Generate data

Install requried libraries

pip install scatterd
pip install sklearn

Generate Data.

# Imports
from scatterd import scatterd
from clusteval import clusteval

# Init
cl = clusteval()

# Generate random data
X, y = cl.import_example(data='blobs')

# Scatter samples
scatterd(X[:,0], X[:,1], figsize=(15, 10));

Six circular clusters

Plot

The plot functionality is to plot score of the cluster evaluation method versus the number of clusters. For demonstration, the clusters are evaluated using four cluster evaluation methods. It can be seen that all methods were able to detect the expected six clusters.

# Import
from clusteval import clusteval

# Silhouette cluster evaluation.
ce = clusteval(evaluate='silhouette')
# In case of using dbindex, it is best to clip the maximum number of clusters to avoid finding local minima.
ce = clusteval(evaluate='dbindex', max_clust=10)
# Derivative method.
ce = clusteval(evaluate='derivative')
# DBscan method.
ce = clusteval(cluster='dbscan')

# Fit
ce.fit(X)

# Plot
ce.plot()

Method vs. number of clusters

Silhouette plot

The aim of the scatterplot is to scatter the samples with the silhouette coefficient values. Note that for the scatterplot, only the first two features can be used.

# Plot Silhouette
ce.plot_silhouette()

Method vs. number of clusters for the silhouette method.

Scatter plot

The aim of the scatterplot is to scatter the samples with the silhouette coefficient values.

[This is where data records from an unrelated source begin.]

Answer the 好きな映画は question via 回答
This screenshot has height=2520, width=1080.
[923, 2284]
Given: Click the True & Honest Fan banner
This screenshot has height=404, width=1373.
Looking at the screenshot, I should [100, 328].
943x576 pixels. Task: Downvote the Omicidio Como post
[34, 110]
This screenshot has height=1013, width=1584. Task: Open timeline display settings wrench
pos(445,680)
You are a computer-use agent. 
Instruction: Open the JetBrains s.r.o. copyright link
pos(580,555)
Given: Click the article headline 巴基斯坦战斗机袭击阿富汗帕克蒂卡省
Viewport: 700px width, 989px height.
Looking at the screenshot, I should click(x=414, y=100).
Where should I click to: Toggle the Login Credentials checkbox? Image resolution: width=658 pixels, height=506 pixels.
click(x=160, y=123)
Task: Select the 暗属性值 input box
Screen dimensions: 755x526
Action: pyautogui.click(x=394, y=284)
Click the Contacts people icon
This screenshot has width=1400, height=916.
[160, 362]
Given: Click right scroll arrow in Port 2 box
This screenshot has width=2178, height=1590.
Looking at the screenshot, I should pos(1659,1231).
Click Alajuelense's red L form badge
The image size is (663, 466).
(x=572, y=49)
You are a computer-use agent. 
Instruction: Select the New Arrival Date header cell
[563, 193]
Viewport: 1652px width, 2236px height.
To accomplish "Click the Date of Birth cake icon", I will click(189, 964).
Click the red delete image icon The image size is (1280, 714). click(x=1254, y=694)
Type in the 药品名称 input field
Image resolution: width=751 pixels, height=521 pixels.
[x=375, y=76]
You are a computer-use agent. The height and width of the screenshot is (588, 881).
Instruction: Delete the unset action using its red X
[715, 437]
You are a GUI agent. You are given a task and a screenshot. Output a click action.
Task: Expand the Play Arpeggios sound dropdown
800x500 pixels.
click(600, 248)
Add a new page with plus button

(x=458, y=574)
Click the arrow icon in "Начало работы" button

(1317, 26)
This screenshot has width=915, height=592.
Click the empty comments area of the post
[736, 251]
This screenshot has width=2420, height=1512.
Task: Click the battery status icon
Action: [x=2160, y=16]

Note that for the scatterplot, only the first two features can be used.

# Scatterplot
ce.scatter()

Scatterplot

Dendrogram

Hierarchical tree plot

To furter investigate the clustering results, a dendrogram can be created.

ce.dendrogram()

figP10

Change the cut-off threshold

The dendrogram function can now also be used to create differents cuts in the hierarchical clustering and retrieve the associated cluster labels. Let’s cut the tree at level 60

# Plot the dendrogram and make the cut at distance height 60
y = ce.dendrogram(max_d=60)

# Cluster labels for this particular cut
print(y['labx'])

figP11

Orientation

Change various parameters, such as orientation, leaf rotation, and the font size.

# Plot the dendrogram
ce.dendrogram(orientation='left', leaf_rotation=180, leaf_font_size=8, figsize=(25,30))

figP12